Records excerpted from a collection
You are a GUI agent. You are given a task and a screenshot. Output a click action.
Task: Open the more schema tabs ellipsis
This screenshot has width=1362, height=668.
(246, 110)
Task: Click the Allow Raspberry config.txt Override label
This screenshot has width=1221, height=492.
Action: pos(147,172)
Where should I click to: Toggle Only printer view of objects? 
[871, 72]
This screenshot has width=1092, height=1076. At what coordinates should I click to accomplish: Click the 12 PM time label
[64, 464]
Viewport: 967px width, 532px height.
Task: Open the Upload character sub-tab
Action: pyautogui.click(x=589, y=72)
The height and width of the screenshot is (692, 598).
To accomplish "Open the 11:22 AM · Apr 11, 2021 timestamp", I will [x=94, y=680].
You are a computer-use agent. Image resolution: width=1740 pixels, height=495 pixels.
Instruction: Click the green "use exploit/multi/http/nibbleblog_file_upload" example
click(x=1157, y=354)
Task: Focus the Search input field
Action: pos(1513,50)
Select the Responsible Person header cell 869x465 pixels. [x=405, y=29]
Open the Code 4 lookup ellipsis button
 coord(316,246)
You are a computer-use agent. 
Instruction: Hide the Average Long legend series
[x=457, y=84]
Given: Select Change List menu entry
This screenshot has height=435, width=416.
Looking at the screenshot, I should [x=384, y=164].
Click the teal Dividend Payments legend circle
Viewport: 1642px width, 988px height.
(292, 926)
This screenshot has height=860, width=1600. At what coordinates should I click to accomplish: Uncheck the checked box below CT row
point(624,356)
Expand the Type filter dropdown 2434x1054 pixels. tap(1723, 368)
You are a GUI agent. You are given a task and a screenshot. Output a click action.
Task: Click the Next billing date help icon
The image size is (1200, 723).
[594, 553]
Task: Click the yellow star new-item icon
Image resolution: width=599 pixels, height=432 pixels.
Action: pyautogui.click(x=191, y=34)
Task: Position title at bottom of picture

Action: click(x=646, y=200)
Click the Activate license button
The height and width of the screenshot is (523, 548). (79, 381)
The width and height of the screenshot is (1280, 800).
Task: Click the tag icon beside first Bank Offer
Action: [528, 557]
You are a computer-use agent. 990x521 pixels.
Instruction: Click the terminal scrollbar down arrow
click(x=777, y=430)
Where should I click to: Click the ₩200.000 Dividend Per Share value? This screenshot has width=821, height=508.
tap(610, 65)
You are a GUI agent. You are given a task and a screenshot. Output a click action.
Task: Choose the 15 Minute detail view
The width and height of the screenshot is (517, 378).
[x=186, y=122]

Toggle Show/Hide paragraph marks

- [Work instruction]
Pull every line containing "Select" out of the data above.

- [Answer space]
Select the Responsible Person header cell 869x465 pixels. [x=405, y=29]
Given: Select Change List menu entry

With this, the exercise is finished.